Tugas yang Dikerjakan:
1 – Tuliskan ulang bagian bacaan tentang Hasan dan Husein di antara "Kisah lain yang sejenis" dan "النسائي، ومسند أحمد).", termasuk kedua ujungnya.
2 – Daftarkan semua judul sumber yang disebut dalam tanda kurung pada bacaan tentang Hasan dan Husein, masing-masing cukup satu kali.

Bacaan Terpilih:
::::::::::

Kisah lain yang sejenis adalah bahwa ketika Nabi saw. sedang berkhutbah, lewatlah dua cucu baginda, Hasan dan Husein. Lalu baginda berhenti sejenak dari khutbah, menggendong dan membawa mereka ke mimbar. (Sunan Turmudzi, no. 4143; Sunan Nasa’i, no. 1424 dan 1526; dan Musnad Ahmad, no. 23461).
عن أَبِى بُرَيْدَةَ يَقُولُ كَانَ رَسُولُ اللَّهِ صلى الله عليه وسلم يَخْطُبُنَا إِذْ جَاءَ الْحَسَنُ وَالْحُسَيْنُ عَلَيْهِمَا السَّلاَمُ عَلَيْهِمَا قَمِيصَانِ أَحْمَرَانِ يَمْشِيَانِ وَيَعْثُرَانِ فَنَزَلَ رَسُولُ اللَّهِ صلى الله عليه وسلم مِنَ الْمِنْبَرِ فَحَمَلَهُمَا وَوَضَعَهُمَا بَيْنَ يَدَيْهِ (سنن الترمذي، سنن النسائي، ومسند أحمد).
Artinya : Dari Abu Buraidah, bercerita: Bahwa suatu saat Rasulullah saw. sedang berkhutbah di hadapan kami, lalu datang Hasan dan Husein berbaju merah berjalan dan terjatuh. Nabi saw. turun dari mimbar, menggendong dan membawa mereka di pangkuan baginda. (Sunan Turmudzi, no. 4143; Sunan Nasa’i, no. 1424 dan 1526; dan Musnad Ahmad, no. 23461).
Kisah lain yang juga hampir serupa. Bahwa suatu saat Nabi saw. sujud dalam shalat jama’ah di masjid lama sekali. Salah seorang sahabat bangun dari sujud. Khawatir ada sesuatu yang terjadi pada diri Nabi saw. Lalu dilihatnya ada Hasan dan Husein sedang menaiki pundak Nabi saw. Ketika selesai shalat, para sahabat bertanya: baginda sujud lama sekali, kami khawatir. Kata Nabi saw.: “Tidak, bukan itu semua, ini cucu-cucuku menaiki diriku saat sujud”.
عَنْ عَبْدِ اللَّهِ بْنِ شَدَّادٍ عَنْ أَبِيهِ قَالَ خَرَجَ عَلَيْنَا رَسُولُ اللَّهِ صلى الله عليه وسلم فِى إِحْدَى صَلاَتَىِ الْعِشَاءِ وَهُوَ حَامِلٌ حَسَنًا أَوْ حُسَيْنًا فَتَقَدَّمَ رَسُولُ اللَّهِ صلى الله عليه وسلم فَوَضَعَهُ ثُمَّ كَبَّرَ لِلصَّلاَةِ فَصَلَّى فَسَجَدَ بَيْنَ ظَهْرَانَىْ صَلاَتِهِ سَجْدَةً أَطَالَهَا قَالَ أَبِى فَرَفَعْتُ رَأْسِى وَإِذَا الصَّبِىُّ عَلَى ظَهْرِ رَسُولِ اللَّهِ صلى الله عليه وسلم وَهُوَ سَاجِدٌ فَرَجَعْتُ إِلَى سُجُودِى فَلَمَّا قَضَى رَسُولُ اللَّهِ صلى الله عليه وسلم الصَّلاَةَ قَالَ النَّاسُ يَا رَسُولَ اللَّهِ إِنَّكَ سَجَدْتَ بَيْنَ ظَهْرَانَىْ صَلاَتِكَ سَجْدَةً أَطَلْتَهَا حَتَّى ظَنَنَّا أَنَّهُ قَدْ حَدَثَ أَمْرٌ أَوْ أَنَّهُ يُوحَى إِلَيْكَ قَالَ كُلُّ ذَلِكَ لَمْ يَكُنْ وَلَكِنَّ ابْنِى ارْتَحَلَنِى فَكَرِهْتُ أَنْ أُعَجِّلَهُ حَتَّى يَقْضِىَ حَاجَتَهُ (سنن النسائي ومسند أحمد).

::::::::::

Entri Tersimpan
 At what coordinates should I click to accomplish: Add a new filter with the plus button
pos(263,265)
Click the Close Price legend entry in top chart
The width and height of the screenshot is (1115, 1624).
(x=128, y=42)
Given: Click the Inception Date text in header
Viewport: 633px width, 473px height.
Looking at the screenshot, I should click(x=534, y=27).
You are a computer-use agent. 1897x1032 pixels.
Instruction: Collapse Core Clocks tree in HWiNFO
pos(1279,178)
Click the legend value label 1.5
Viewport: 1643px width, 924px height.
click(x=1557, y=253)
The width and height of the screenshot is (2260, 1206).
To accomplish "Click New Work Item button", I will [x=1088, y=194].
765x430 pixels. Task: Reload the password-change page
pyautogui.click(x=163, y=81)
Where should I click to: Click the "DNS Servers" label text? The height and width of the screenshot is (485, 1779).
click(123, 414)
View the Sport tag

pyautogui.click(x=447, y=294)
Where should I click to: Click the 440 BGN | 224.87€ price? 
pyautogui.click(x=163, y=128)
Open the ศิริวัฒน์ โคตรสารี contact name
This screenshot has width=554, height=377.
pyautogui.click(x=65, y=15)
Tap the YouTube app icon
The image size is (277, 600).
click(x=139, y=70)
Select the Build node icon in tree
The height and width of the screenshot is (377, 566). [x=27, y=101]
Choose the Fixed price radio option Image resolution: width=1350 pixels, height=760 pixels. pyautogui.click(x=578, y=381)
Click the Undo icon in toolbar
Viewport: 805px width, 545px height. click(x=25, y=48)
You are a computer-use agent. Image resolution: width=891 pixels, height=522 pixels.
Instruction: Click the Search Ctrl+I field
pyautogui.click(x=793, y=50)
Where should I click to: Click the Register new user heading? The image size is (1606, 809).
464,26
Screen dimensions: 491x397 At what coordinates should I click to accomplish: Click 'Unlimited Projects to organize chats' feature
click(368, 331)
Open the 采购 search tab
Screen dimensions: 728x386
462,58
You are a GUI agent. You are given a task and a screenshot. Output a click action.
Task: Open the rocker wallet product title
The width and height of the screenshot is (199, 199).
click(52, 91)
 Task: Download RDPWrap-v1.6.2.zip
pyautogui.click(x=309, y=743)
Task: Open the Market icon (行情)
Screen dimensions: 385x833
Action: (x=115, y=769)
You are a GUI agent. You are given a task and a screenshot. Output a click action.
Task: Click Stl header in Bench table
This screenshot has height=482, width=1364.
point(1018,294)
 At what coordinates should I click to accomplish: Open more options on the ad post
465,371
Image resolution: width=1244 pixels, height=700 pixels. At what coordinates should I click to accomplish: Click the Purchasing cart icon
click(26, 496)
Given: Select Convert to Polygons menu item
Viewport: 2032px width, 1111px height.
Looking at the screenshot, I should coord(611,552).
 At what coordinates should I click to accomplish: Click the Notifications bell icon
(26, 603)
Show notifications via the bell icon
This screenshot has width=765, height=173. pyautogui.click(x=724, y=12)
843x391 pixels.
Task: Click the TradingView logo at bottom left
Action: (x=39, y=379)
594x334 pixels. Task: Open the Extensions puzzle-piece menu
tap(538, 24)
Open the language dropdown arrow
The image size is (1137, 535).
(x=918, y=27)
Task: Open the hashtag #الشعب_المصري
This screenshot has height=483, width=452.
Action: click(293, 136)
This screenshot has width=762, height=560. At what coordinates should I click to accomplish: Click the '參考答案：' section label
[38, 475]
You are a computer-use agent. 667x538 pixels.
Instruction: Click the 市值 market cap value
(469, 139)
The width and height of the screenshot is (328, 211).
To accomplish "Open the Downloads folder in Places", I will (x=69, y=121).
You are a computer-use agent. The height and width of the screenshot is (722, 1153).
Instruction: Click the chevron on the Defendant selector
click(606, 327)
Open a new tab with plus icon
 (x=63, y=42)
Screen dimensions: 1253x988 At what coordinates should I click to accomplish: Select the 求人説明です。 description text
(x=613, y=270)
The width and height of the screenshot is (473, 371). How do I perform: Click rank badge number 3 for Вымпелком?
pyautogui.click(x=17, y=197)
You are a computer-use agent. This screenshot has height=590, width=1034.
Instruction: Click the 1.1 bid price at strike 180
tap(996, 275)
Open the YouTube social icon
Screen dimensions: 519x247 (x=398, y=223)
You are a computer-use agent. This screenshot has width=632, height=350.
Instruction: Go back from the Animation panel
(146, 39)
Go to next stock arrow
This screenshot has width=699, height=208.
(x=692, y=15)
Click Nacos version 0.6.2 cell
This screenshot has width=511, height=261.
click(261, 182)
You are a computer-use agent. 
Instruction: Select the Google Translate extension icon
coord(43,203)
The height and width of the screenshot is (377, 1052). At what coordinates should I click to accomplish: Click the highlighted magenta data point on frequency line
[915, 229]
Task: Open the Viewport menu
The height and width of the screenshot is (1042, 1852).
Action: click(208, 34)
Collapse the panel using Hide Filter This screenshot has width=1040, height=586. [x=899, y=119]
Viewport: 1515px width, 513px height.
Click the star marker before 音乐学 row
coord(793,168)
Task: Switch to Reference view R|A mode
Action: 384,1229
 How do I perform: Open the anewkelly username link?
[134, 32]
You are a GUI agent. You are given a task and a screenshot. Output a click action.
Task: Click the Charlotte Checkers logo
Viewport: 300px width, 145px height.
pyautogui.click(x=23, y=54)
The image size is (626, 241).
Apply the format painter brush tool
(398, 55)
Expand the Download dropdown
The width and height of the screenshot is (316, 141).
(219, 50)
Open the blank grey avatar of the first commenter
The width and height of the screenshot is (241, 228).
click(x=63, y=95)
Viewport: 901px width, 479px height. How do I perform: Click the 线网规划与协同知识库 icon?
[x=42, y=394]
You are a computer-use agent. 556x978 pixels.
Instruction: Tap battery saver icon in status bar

::::::::::

Jawaban per Tugas:
1 –
Kisah lain yang sejenis adalah bahwa ketika Nabi saw. sedang berkhutbah, lewatlah dua cucu baginda, Hasan dan Husein. Lalu baginda berhenti sejenak dari khutbah, menggendong dan membawa mereka ke mimbar. (Sunan Turmudzi, no. 4143; Sunan Nasa’i, no. 1424 dan 1526; dan Musnad Ahmad, no. 23461).
عن أَبِى بُرَيْدَةَ يَقُولُ كَانَ رَسُولُ اللَّهِ صلى الله عليه وسلم يَخْطُبُنَا إِذْ جَاءَ الْحَسَنُ وَالْحُسَيْنُ عَلَيْهِمَا السَّلاَمُ عَلَيْهِمَا قَمِيصَانِ أَحْمَرَانِ يَمْشِيَانِ وَيَعْثُرَانِ فَنَزَلَ رَسُولُ اللَّهِ صلى الله عليه وسلم مِنَ الْمِنْبَرِ فَحَمَلَهُمَا وَوَضَعَهُمَا بَيْنَ يَدَيْهِ (سنن الترمذي، سنن النسائي، ومسند أحمد).

2 –
Sunan Turmudzi
Sunan Nasa’i
Musnad Ahmad